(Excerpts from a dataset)

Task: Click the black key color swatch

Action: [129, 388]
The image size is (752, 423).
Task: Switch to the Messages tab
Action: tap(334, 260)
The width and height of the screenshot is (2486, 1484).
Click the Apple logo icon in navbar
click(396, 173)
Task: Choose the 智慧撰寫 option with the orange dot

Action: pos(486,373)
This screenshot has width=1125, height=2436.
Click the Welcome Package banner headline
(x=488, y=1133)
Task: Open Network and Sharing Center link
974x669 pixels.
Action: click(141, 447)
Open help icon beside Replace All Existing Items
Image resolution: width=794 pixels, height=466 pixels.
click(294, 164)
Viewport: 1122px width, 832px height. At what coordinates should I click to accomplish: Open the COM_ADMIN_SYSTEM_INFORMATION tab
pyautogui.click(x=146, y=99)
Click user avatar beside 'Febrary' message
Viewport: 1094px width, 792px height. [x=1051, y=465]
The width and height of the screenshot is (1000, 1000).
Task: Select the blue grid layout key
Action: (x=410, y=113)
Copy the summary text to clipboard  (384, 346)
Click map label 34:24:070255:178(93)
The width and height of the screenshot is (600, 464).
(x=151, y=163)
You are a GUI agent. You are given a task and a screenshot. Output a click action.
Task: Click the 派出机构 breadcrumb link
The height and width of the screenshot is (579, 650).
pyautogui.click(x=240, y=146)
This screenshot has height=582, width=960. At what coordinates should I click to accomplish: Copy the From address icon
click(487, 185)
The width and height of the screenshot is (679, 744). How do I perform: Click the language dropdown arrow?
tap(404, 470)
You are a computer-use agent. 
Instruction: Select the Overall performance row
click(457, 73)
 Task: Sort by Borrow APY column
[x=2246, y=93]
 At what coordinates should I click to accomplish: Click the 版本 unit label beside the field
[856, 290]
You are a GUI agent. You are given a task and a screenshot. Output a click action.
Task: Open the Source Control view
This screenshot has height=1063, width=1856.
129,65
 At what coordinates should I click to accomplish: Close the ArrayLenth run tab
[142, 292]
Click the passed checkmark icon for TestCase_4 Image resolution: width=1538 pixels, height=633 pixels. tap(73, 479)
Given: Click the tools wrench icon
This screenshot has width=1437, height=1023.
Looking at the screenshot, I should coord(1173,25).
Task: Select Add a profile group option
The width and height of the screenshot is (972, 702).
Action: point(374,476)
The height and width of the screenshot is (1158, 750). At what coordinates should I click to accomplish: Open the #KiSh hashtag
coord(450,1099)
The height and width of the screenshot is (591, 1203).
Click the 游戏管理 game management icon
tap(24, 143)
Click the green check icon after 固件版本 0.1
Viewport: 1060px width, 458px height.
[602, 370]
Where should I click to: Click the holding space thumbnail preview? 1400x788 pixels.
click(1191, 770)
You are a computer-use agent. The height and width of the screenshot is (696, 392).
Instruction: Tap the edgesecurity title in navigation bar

## [YOUR TASK]
From the line that has "The height and width of the screenshot is (579, 650)." through the line that has "Click the passed", copy every line exactly as it appears above, and leave out all others.

## [TASK RESPONSE]
The height and width of the screenshot is (579, 650).
pyautogui.click(x=240, y=146)
This screenshot has height=582, width=960. At what coordinates should I click to accomplish: Copy the From address icon
click(487, 185)
The width and height of the screenshot is (679, 744). How do I perform: Click the language dropdown arrow?
tap(404, 470)
You are a computer-use agent. 
Instruction: Select the Overall performance row
click(457, 73)
 Task: Sort by Borrow APY column
[x=2246, y=93]
 At what coordinates should I click to accomplish: Click the 版本 unit label beside the field
[856, 290]
You are a GUI agent. You are given a task and a screenshot. Output a click action.
Task: Open the Source Control view
This screenshot has height=1063, width=1856.
129,65
 At what coordinates should I click to accomplish: Close the ArrayLenth run tab
[142, 292]
Click the passed checkmark icon for TestCase_4 Image resolution: width=1538 pixels, height=633 pixels. tap(73, 479)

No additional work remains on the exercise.